The general environmental consensus is that Canada needs to improve its record and stick to the Kyoto or Copenhagen agreements. By this point, the country knows its environmental options for big businesses: either cap-and-trade or implementing a carbon tax. But what exactly does each mean, and which is better?
The carbon tax is the simpler of the two methods. The federal government would simply apply a tax for carbon emissions, and the amount taxed would vary between business sectors. Any further specifics would be worked out in the drafting of legislation.
Cap-and-trade is more difficult to wrap one’s head around. The government would set a maximum amount of allowed emissions per year. Businesses that emit less than the cap receive “permits” equivalent to the amount they score below the cap.

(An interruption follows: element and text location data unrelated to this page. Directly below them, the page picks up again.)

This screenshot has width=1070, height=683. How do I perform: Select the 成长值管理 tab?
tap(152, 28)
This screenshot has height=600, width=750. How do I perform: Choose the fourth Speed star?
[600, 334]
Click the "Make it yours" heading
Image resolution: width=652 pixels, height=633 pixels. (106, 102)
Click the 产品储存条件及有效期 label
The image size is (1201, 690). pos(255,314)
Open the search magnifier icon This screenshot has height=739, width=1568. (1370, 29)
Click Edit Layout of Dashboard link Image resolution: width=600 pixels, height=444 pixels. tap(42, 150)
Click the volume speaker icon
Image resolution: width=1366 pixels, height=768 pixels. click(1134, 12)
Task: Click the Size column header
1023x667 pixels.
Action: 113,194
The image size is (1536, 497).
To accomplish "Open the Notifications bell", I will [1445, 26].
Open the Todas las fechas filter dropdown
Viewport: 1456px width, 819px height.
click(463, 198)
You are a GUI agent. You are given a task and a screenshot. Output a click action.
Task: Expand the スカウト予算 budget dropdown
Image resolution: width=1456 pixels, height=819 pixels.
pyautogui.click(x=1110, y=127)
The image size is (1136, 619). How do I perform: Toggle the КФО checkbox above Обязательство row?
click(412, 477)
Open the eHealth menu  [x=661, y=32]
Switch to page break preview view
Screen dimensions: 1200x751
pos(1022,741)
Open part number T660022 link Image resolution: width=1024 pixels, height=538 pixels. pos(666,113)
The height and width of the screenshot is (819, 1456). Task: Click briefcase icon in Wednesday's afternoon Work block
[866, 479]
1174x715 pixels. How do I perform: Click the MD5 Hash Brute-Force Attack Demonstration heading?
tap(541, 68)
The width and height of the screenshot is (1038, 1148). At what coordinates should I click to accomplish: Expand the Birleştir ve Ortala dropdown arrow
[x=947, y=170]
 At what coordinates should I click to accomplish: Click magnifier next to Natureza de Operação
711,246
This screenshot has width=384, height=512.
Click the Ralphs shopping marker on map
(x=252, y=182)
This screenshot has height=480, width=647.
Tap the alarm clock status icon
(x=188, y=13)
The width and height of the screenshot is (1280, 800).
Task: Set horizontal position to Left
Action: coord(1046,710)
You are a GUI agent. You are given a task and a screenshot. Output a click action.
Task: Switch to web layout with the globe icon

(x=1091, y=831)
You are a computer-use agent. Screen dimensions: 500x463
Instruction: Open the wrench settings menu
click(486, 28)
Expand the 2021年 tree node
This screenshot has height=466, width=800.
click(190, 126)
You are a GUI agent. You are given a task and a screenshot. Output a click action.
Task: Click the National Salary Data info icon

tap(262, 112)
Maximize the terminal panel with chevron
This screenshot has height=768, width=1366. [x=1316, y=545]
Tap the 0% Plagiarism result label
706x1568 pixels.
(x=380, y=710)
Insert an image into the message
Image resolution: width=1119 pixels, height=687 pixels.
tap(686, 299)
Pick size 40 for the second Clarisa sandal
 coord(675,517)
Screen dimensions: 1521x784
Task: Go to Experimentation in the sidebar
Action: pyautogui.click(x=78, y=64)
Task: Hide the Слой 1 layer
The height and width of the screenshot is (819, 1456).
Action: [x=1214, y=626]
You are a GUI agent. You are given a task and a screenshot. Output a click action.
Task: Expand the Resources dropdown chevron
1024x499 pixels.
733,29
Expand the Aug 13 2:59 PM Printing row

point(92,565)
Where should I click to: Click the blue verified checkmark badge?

Businesses could then sell those permits to businesses that struggle to meet the cap, thereby profiting by not polluting.
Cap-and-trade is a more complex system for two reasons: First, it introduces a new market that would be subject to government regulation and therefore ongoing efforts to supervise this carbon market. Second, some political analysts and economists have speculated that the carbon markets could become big international business.
So far, Canada’s official stance has been to hold off and see which system the United States opts for.
Dennis Cunningham, project manager at the International Institute for Sustainable Development, believes cap-and-trade is the best system for Canada to take part in.
“Cap-and-trade makes the most sense if we’re going to make sure we don’t lose competitiveness because there are so many countries [involved].”
The European Union currently has the largest emissions trading system in the world. New Zealand and Australia have systems in the works as well. If Canada wants to be competitive in this market, it has to wait and see what the United States does.
If they do in fact go with cap-and-trade, Canada would likely develop a system similar to theirs in hopes of forming a North American emissions trading market, according to environmental economist and professor at the University of Winnipeg, Soham Baksi.
Baksi said a more basic carbon tax system is preferable to most economists due to the volatility of the cap-and-trade market.
“Market price [for permits] can change from day to day,” Baksi said.
Any taxation system is a tough sell to citizens in the United States and Canada as well.
“Public perceptions around taxes are usually negative, even if it’s a tax with a positive environmental benefit,” said Cunningham. “That’s hard to communicate.”
British Columbia has had its own carbon tax for a year. Similarly, Quebec has a “green levy” to regulate carbon output.
Critics have suggested that the money generated from a federal carbon tax may not be properly distributed and may be put into a wider range of budgets, including social programs unrelated to environmental clean up.
“Ideally, you want revenues to assist in the reduction of greenhouse gas emissions,” Cunningham said.